>> start
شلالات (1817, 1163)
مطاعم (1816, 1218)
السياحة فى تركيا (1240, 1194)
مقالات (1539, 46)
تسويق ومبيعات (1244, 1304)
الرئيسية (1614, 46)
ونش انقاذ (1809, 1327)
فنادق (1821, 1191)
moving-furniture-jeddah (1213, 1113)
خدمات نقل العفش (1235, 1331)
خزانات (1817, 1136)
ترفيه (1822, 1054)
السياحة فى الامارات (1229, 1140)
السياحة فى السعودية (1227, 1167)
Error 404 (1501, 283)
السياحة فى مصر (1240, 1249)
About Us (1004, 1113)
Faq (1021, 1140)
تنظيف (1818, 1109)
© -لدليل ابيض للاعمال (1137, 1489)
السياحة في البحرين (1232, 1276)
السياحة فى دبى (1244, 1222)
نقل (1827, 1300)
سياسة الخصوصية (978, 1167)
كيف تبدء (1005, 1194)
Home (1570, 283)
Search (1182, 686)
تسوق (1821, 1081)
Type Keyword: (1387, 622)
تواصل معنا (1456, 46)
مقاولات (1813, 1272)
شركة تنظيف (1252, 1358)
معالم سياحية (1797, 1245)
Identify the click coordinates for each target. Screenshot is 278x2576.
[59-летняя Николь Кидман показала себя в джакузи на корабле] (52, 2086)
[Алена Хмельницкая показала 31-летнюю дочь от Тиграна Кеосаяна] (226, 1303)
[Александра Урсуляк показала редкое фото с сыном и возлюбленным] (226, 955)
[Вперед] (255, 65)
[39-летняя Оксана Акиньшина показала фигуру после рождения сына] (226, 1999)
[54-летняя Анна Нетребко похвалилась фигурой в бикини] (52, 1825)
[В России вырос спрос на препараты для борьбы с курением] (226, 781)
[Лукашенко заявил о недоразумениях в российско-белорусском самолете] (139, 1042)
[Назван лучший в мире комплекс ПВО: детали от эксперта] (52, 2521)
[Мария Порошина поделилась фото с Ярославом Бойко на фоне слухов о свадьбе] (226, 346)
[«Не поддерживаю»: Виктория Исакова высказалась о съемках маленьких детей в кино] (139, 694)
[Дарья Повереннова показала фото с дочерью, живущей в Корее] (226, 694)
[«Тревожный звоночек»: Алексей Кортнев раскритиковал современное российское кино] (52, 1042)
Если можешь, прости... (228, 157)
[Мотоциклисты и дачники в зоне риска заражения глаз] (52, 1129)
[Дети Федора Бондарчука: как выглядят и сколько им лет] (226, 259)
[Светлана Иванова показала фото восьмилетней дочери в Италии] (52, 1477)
>> end
Please arrange every row above as a JSON list of strings, one string per row, and leave out any blank lines.

* **ANSWER TO THE EXERCISE**:
[
  "شلالات (1817, 1163)",
  "مطاعم (1816, 1218)",
  "السياحة فى تركيا (1240, 1194)",
  "مقالات (1539, 46)",
  "تسويق ومبيعات (1244, 1304)",
  "الرئيسية (1614, 46)",
  "ونش انقاذ (1809, 1327)",
  "فنادق (1821, 1191)",
  "moving-furniture-jeddah (1213, 1113)",
  "خدمات نقل العفش (1235, 1331)",
  "خزانات (1817, 1136)",
  "ترفيه (1822, 1054)",
  "السياحة فى الامارات (1229, 1140)",
  "السياحة فى السعودية (1227, 1167)",
  "Error 404 (1501, 283)",
  "السياحة فى مصر (1240, 1249)",
  "About Us (1004, 1113)",
  "Faq (1021, 1140)",
  "تنظيف (1818, 1109)",
  "© -لدليل ابيض للاعمال (1137, 1489)",
  "السياحة في البحرين (1232, 1276)",
  "السياحة فى دبى (1244, 1222)",
  "نقل (1827, 1300)",
  "سياسة الخصوصية (978, 1167)",
  "كيف تبدء (1005, 1194)",
  "Home (1570, 283)",
  "Search (1182, 686)",
  "تسوق (1821, 1081)",
  "Type Keyword: (1387, 622)",
  "تواصل معنا (1456, 46)",
  "مقاولات (1813, 1272)",
  "شركة تنظيف (1252, 1358)",
  "معالم سياحية (1797, 1245)",
  "Identify the click coordinates for each target. Screenshot is 278x2576.",
  "[59-летняя Николь Кидман показала себя в джакузи на корабле] (52, 2086)",
  "[Алена Хмельницкая показала 31-летнюю дочь от Тиграна Кеосаяна] (226, 1303)",
  "[Александра Урсуляк показала редкое фото с сыном и возлюбленным] (226, 955)",
  "[Вперед] (255, 65)",
  "[39-летняя Оксана Акиньшина показала фигуру после рождения сына] (226, 1999)",
  "[54-летняя Анна Нетребко похвалилась фигурой в бикини] (52, 1825)",
  "[В России вырос спрос на препараты для борьбы с курением] (226, 781)",
  "[Лукашенко заявил о недоразумениях в российско-белорусском самолете] (139, 1042)",
  "[Назван лучший в мире комплекс ПВО: детали от эксперта] (52, 2521)",
  "[Мария Порошина поделилась фото с Ярославом Бойко на фоне слухов о свадьбе] (226, 346)",
  "[«Не поддерживаю»: Виктория Исакова высказалась о съемках маленьких детей в кино] (139, 694)",
  "[Дарья Повереннова показала фото с дочерью, живущей в Корее] (226, 694)",
  "[«Тревожный звоночек»: Алексей Кортнев раскритиковал современное российское кино] (52, 1042)",
  "Если можешь, прости... (228, 157)",
  "[Мотоциклисты и дачники в зоне риска заражения глаз] (52, 1129)",
  "[Дети Федора Бондарчука: как выглядят и сколько им лет] (226, 259)",
  "[Светлана Иванова показала фото восьмилетней дочери в Италии] (52, 1477)"
]